● **SET EXERCISE A**
According to the Shaw's Supermarkets case summary, what was the federal minimum wage at the time?
● **SET EXERCISE B**
Write the next part of the Shaw's Supermarkets case summary, picking up from where it stops.

● **PASSAGE TO READ**
* START *
Shaw's Supermarkets, Inc. v. National Labor Relations Board

United States Court of Appeals for the First Circuit · 1989 · Administrative Law
Administrative LawLabor LawAgency PrecedentNLRBadministrative lawNLRBagency inconsistencyreasoned explanation

Facts

Five days before a representation election at Shaw's Wells, Maine distribution facility, Shaw vice president Charles Wyatt told employees in three meetings that if they chose a union, employees would be guaranteed minimum wages and workers' compensation and that collective bargaining would begin there. He also said bargaining is a give-and-take process, that the parties would start with minimum wages and workers' compensation and build from that point, referred to the union as a third party, and said the first contract is generally the hardest to negotiate and could take up to a year. The employees included full-time workers earning up to $11.70 per hour and part-time workers earning about $5.00 per hour, while the federal minimum wage was $3.55. The Board found no other unfair labor practices and the record contained no additional contextual facts sharpening the meaning of the statements.
* END *
● **DATASET CONTENT**
* START *
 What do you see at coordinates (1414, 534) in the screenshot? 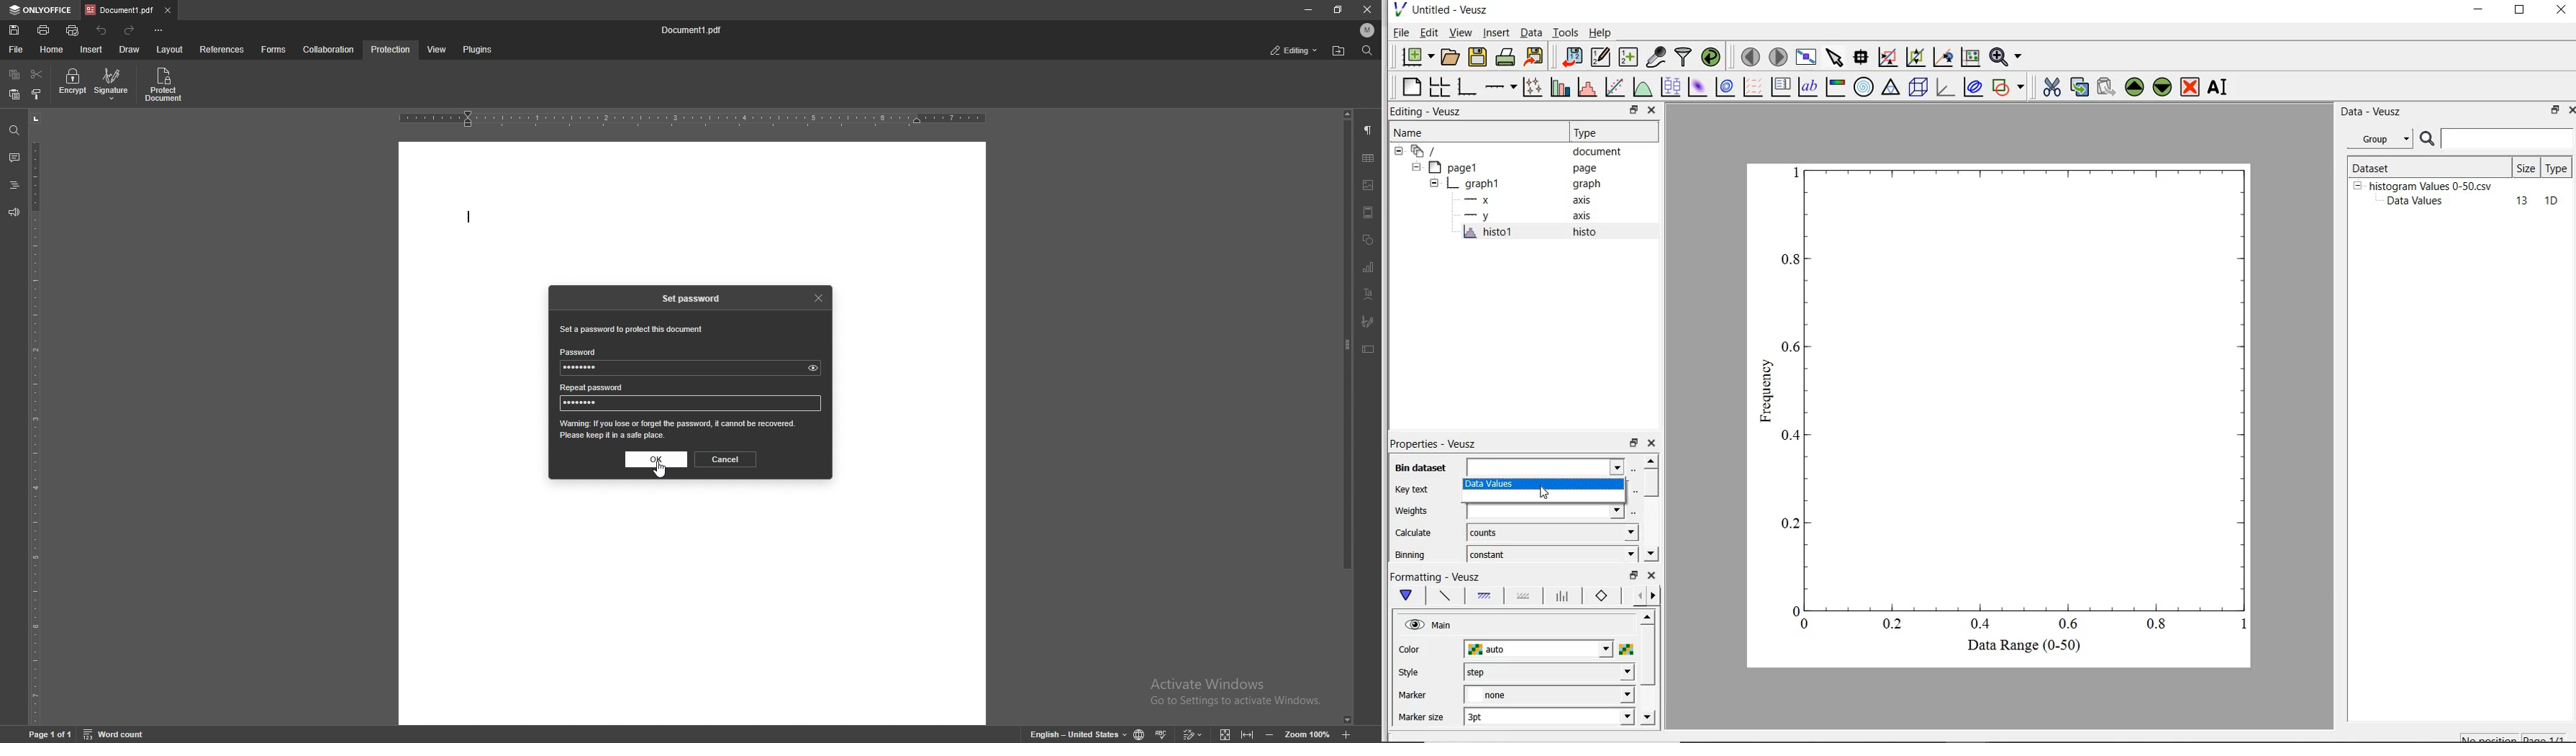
* END *
● **OUTPUT A**
$3.55

● **OUTPUT B**
Issue

Whether the Board's determination that Wyatt's statements were an unlawful threat of reprisal under NLRA § 8(a)(1) could be enforced when the Board did not explain why that result differed from its prior 'bargaining from scratch' precedents. More broadly, whether an agency may reach a materially different result from similar precedent without acknowledging and explaining the departure.

Rule

An agency must either follow its own precedents or explicitly recognize and reasonably explain a significant departure from them. In the NLRB context, whether employer campaign speech constitutes an unlawful threat of reprisal depends on context, but the Board may not depart sub silentio from its established line distinguishing lawful explanations of bargaining realities from unlawful threats of regressive bargaining.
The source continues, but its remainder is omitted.